Danny Gardner was an undergraduate studying Electrical Engineering at the University of Illinois at Urbana-Champaign (UIUC) when his friend pointed out the technical and financial complexities in installing hardware systems for a service often taken for granted: WiFi in public spaces. Conducting market research in mobile-heavy demographics like Tanzania and India, a chance meeting with Chicago Mayor Rahm Emanuel showed him the potential opportunity was equally ripe in Chicago parks on the South and West sides of the city.

Launched in the spring of 2016, Gardner’s company, Mesh++, is building hardware solutions in the form of solar-powered WiFi “nodes” (routers) that form a mesh-like network which are able to communicate with each other using data already stored on the devices. “Instead of using satellites to scan large areas of land, we thought: Why not bring parts of the internet that people are already using, to them directly?” said Gardner in an interview with Chicago Inno.

Mesh++ devices are able to store 16GB of data and broadcast a WiFi network all day (irrespective of availability of sunlight) up to 1,100 ft in any direction — which is more than most routers, according to the startup. Its nodes communicate with each other wirelessly, thus easily allowing WiFi-enabled devices to access data on its network. What’s more, the nodes only cost about $20 in parts and require no existing infrastructure: no electrical grid or server connected to the global internet, if you’re able to upload all the data you want to provide onto the nodes. The nodes can easily be installed on top of lamp posts in traditional public spaces.

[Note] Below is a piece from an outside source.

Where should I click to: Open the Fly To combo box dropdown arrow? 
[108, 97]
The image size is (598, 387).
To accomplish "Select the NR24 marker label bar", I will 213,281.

“Solar-powered WiFi isn’t a new concept, but what sets us apart is our ability to work with limited infrastructure, and how we bypass the costs of traditional fiber or heavy solar panels which are also difficult to move or reinstall every time you need to reconfigure the network,” said Gardner. “We are leveraging the decreasing costs of WiFi hardware and flash memory to provide better connectivity in a simple, scalable format.”

Danny Gardner with Mayor Rahm Emanuel. Credit: Mesh++

What started off as a Senior Design Project hosting a few Wikipedia pages on nodes installed across the UIUC quad is now an active venture with five team members performing engineering and business development roles. A finalist at UIUC’s startup competition Cozad, Mesh++ received a $10,000 investment from IllinoisVENTURES, spent the summer of 2016 on campus at the iVenture Accelerator and is currently based at mHub in Chicago. Soon, it will be relocating to Shenzhen, China, having received $175,000 in funding and a spot at Hax, the world’s first and largest hardware startup accelerator.

Recently, the technical debacle of the Pokémon Go Fest occurred in Chicago, and going by Ninantic CEO’s official word, service providers should have been better prepared for network congestion and oversaturation of data. Gardner hopes that pre-loading data or information onto a mesh network like Mesh++ means you don’t have to rely on cellular networks as much.

Gardner met Emanuel as the Mayor took his tech talent retention effort ThinkChicago on a road trip down to Champaign and offered a chance for the startup to pilot its technology in Chicago. Looking to have a complete product by early 2018, Gardner is excited at spending the next few months in China. “We continue to believe in our technology’s potential to improve educational offerings, e-commerce tools and communication infrastructure, to ultimately boost economies everywhere,” concluded Gardner.